- _INSTRUCTIONS FOR THE TASK_
Update the entries from the start through the line containing "(x=116, y=33)" by changing "screenshot" to "snapshot" and leaving everything else as it is. Give that part again.
# start of DATASET RECORDS
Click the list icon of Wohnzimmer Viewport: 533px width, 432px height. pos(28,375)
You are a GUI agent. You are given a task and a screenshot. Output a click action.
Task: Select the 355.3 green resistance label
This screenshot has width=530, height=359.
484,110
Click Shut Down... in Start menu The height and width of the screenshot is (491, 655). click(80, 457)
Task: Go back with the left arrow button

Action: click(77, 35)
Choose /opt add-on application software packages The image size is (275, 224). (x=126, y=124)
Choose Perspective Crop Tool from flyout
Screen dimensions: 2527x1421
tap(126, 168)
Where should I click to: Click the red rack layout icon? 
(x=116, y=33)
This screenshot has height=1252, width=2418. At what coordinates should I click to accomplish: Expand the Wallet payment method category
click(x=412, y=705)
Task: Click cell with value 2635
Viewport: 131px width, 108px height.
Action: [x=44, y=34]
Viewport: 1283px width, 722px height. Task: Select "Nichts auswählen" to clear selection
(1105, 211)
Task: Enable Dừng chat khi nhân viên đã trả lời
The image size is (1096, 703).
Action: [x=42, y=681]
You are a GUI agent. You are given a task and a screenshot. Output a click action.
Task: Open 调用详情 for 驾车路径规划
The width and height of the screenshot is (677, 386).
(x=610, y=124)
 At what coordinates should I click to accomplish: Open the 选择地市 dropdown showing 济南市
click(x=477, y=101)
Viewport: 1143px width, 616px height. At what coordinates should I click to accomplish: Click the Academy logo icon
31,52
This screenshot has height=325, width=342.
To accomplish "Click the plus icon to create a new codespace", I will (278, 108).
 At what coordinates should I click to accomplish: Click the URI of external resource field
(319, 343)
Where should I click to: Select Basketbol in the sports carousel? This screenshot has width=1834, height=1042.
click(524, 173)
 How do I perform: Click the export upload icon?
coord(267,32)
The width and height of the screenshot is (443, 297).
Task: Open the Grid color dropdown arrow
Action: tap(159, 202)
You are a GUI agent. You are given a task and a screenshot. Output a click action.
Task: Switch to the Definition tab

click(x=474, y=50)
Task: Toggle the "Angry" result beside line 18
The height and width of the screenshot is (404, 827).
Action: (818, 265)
# end of DATASET RECORDS
- _OUTPUT BELOW_
Click the list icon of Wohnzimmer Viewport: 533px width, 432px height. pos(28,375)
You are a GUI agent. You are given a task and a snapshot. Output a click action.
Task: Select the 355.3 green resistance label
This snapshot has width=530, height=359.
484,110
Click Shut Down... in Start menu The height and width of the snapshot is (491, 655). click(80, 457)
Task: Go back with the left arrow button

Action: click(77, 35)
Choose /opt add-on application software packages The image size is (275, 224). (x=126, y=124)
Choose Perspective Crop Tool from flyout
Screen dimensions: 2527x1421
tap(126, 168)
Where should I click to: Click the red rack layout icon? 
(x=116, y=33)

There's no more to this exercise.